Wishes come true. Don’t let mental illness stop your fairy godmother.

In Cinderella we learn that dreams do come true. Wishes can be granted. Don’t get me wrong, I am a total believer but you get what you put into it. As I have written before, I have struggled a lot with body image. But what gets me is that I was too busy comparing and bawling over the fact that I wasn’t what I thought was considered “desirable” to do anything about it.
Instead, I would flounder with potato chips in one hand and a spoon in the other to dish up my ice cream. One summer when I was about 14 my family and I went on a lot of hikes. A ploy to help me lose weight. I was in my prime as an 8th grader. (Okay if you believe that then I have some beach front property for sale in Arizona you might be interested in.) I hurt, I couldn’t breathe and was a full pain in the neck complainer. I think I rivaled a sitting donkey.
Who wants to do this walk in nature thing when I could sit at home being a couch potato? I am not going to lie but sitting on my bum seemed way more appealing back in the day. I am so grateful that I have aged beautifully and don’t mind hiking anymore. (Things really do sweeten with age.)
As I look back on all that has happened to me (oh we haven’t even scratched the surface, honey) I am in awe of how much my mental problems, depression and anxiety, held me back. Got in the way of me trying or wanting to be happy. It also didn’t exactly help that I was doggone tired all the time.
It got in the way of me trying to improve myself physically. I would watch the other kids climb the rope in elementary school and think, “I could never do that.” Unfortunately, when it was my turn, I became more dejected since all I could do was grab the rope, jump 5 inches, hold on for 2 seconds and fall back down on the mat. Never did get an A in PE.
There has been a lot of wishing as I have struggled with mental illness. (I wish this and that,) but then on the flip side I didn’t do anything. I didn’t play basketball in junior high and high school because I was too anxiety ridden and freaked out that I wouldn’t do well.
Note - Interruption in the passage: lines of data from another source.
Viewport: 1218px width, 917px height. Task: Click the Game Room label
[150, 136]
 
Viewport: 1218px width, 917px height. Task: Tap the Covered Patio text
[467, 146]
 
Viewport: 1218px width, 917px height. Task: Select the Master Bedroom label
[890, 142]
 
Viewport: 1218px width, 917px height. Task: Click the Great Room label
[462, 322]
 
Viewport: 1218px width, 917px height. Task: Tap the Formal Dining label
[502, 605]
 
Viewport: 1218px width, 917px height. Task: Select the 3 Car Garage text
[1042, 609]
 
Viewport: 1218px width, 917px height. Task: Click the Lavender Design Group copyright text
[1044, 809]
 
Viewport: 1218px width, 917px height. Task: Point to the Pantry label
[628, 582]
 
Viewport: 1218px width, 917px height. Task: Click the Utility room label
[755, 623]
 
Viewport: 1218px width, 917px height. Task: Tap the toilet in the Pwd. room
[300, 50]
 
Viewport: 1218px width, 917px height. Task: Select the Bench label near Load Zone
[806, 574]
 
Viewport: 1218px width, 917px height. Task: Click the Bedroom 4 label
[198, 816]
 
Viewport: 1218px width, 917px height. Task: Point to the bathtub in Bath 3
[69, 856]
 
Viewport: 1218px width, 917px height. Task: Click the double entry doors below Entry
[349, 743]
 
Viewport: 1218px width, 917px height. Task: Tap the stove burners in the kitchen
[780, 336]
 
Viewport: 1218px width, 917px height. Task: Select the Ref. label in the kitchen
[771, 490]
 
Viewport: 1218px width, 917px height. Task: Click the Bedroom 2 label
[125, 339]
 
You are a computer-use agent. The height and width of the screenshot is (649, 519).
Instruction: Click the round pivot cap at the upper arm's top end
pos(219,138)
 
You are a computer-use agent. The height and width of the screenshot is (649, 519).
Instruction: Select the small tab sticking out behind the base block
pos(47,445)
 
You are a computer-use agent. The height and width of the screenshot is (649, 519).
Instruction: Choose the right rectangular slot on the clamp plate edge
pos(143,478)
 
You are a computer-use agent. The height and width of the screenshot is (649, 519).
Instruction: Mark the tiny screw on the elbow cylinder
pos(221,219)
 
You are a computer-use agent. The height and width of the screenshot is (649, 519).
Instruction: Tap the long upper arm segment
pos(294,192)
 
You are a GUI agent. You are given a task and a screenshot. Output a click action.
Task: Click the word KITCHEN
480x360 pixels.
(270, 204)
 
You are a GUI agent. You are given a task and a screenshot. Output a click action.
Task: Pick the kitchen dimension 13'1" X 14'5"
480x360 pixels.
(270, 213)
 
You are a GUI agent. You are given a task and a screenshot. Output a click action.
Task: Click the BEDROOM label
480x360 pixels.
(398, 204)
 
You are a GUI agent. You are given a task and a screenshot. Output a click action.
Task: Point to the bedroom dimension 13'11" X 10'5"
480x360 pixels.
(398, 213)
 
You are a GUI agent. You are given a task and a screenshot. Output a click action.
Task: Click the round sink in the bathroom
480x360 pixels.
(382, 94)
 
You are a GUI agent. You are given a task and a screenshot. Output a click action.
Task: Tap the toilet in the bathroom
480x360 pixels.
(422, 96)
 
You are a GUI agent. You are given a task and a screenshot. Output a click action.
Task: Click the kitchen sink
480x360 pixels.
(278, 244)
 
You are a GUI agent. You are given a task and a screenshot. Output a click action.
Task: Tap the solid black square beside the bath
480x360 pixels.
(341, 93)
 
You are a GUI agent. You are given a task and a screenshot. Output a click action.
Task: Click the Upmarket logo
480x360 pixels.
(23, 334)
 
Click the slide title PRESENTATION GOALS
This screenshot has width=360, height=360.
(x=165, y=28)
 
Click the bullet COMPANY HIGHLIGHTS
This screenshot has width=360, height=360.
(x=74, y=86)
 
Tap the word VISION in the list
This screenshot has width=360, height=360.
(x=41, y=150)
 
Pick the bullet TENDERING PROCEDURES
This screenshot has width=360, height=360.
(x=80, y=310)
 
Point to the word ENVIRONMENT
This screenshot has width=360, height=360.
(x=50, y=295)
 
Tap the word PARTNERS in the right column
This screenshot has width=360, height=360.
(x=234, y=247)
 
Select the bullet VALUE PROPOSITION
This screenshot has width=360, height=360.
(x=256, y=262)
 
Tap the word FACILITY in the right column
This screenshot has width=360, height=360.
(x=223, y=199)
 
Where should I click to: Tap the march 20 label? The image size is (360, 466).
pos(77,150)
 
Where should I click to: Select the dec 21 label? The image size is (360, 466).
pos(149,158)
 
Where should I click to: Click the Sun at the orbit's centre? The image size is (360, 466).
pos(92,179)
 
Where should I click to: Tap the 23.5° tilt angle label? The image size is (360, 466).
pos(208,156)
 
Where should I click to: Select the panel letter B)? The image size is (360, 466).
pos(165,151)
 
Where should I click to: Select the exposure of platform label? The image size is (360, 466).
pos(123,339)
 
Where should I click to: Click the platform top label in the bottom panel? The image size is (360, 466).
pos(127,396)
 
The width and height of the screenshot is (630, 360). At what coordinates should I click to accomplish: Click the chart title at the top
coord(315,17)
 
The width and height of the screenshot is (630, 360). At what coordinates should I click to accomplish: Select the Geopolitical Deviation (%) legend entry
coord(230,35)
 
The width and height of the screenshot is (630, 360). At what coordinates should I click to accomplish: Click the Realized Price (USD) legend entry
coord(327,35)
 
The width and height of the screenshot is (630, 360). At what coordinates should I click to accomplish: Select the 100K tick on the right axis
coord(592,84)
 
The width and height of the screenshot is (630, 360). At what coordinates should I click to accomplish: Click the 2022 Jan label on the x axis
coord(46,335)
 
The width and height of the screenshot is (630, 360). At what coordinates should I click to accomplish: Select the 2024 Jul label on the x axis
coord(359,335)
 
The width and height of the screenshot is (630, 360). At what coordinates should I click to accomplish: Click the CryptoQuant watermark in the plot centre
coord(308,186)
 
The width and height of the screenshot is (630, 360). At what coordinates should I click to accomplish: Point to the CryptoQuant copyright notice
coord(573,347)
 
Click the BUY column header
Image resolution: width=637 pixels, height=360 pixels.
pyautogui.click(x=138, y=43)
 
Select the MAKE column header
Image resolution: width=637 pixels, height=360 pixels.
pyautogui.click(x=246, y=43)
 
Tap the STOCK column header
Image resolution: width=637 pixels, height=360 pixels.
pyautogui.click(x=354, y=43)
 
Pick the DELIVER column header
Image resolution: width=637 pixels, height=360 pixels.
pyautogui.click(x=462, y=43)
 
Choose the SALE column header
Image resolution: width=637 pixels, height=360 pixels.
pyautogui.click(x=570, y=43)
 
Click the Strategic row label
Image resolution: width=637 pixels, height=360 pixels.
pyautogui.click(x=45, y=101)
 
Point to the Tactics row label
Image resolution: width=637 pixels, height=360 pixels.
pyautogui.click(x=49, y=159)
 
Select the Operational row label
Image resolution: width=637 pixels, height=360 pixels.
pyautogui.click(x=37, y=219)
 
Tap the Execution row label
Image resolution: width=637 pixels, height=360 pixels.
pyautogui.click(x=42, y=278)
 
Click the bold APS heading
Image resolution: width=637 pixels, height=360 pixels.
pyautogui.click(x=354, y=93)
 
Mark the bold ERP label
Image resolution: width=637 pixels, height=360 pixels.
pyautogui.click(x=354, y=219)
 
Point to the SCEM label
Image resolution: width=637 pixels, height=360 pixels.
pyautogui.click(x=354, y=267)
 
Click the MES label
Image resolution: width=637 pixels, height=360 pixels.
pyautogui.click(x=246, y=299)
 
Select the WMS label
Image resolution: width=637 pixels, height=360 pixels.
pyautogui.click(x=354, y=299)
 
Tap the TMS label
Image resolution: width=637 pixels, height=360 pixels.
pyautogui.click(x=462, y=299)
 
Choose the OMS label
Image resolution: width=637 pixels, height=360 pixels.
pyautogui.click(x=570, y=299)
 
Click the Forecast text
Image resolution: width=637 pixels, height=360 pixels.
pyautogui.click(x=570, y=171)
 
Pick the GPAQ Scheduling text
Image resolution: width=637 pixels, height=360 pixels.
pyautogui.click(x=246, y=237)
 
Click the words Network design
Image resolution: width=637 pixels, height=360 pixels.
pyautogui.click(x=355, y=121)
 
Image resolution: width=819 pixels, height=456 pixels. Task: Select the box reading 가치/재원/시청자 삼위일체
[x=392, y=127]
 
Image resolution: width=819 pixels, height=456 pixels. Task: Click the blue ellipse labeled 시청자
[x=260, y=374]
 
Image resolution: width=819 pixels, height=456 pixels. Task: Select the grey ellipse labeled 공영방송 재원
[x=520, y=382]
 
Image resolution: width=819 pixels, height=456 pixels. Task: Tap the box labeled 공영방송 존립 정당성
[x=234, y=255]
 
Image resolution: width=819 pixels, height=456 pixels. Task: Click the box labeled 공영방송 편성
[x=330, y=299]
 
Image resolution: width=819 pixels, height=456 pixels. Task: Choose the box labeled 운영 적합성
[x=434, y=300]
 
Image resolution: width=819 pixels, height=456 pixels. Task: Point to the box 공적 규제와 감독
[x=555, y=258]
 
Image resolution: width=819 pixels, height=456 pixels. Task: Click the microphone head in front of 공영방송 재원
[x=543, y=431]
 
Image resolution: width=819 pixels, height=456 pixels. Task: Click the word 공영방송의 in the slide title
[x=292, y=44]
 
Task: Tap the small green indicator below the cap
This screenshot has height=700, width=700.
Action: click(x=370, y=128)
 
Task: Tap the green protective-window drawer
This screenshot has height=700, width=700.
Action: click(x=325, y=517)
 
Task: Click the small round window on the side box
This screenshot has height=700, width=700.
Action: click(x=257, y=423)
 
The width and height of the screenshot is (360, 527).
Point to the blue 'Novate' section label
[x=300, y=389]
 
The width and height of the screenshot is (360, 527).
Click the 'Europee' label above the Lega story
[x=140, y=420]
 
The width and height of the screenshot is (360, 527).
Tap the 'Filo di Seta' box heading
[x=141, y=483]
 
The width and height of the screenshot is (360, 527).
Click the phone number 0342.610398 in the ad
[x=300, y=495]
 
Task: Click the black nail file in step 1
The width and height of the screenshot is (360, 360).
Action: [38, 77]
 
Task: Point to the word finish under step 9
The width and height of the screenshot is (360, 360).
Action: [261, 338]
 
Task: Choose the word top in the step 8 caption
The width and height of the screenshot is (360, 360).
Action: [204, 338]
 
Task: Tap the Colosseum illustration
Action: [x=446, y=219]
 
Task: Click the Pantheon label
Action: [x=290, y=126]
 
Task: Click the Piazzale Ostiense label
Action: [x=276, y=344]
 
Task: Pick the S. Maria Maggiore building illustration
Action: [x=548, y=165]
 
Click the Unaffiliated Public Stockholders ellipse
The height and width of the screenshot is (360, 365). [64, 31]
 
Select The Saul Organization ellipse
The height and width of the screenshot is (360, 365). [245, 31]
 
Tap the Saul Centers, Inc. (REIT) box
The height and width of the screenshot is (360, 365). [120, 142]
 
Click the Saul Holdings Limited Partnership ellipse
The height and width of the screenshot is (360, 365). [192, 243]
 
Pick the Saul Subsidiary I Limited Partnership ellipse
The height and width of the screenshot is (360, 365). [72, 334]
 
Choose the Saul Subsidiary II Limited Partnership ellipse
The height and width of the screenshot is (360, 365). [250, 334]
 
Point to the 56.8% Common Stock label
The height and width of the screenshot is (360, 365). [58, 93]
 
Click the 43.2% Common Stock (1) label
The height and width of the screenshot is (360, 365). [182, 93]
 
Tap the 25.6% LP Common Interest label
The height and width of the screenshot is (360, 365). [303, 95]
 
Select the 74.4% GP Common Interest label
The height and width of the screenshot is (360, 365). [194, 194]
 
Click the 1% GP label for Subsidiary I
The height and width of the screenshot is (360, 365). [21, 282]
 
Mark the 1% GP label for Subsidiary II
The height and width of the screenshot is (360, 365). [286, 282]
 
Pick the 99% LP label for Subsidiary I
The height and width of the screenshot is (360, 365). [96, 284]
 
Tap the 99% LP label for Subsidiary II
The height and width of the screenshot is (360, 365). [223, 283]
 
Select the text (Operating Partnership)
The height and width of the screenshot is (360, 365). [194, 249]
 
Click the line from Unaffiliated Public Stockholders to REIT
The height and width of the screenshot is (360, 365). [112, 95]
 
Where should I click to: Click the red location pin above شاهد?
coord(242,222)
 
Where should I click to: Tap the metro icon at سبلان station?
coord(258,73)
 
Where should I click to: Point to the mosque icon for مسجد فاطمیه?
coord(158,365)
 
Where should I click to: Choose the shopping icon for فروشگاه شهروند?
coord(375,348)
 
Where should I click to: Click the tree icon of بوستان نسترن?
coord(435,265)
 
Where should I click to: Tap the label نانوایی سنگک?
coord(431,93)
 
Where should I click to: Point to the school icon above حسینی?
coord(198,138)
Just because you are struggling with depression and anxiety doesn’t mean that you don’t have the right to live your life the way you want too. I have some regrets about what I didn’t do because I didn’t recognize that I needed professional help get my mental problems in check. I wish that I (with the help of my parents) would have done something, but nobody knew what to do.
It’s interesting to look back at how things once were now when everything (anxiety and depression) are under control. I do have those moments of “oh my gosh. I can’t do that”, something that I have told myself for 150 million years. But guess what? Now I have the ability to think, “Ehh why not? What do I have to lose? Look ridiculous? Ehhh, who cares. It will be fun.” I have never thought that way in my life up till now, and it’s amazing.
Mental illnesses like depression and anxiety don’t have to keep you from “making your wishes come true.” If you want to play basketball, play basketball. If you want to climb the rope, figure out how to do and pretend you’re Tris Prior. (You know how she sneaks off to train at unholy hours of the night so she will be most improved. That was shout out to all Divergent fans.)
Love your life; do what you wish and help your fairy godmother out. (She works hard for you!) Don’t let your mental illness rule you to regret.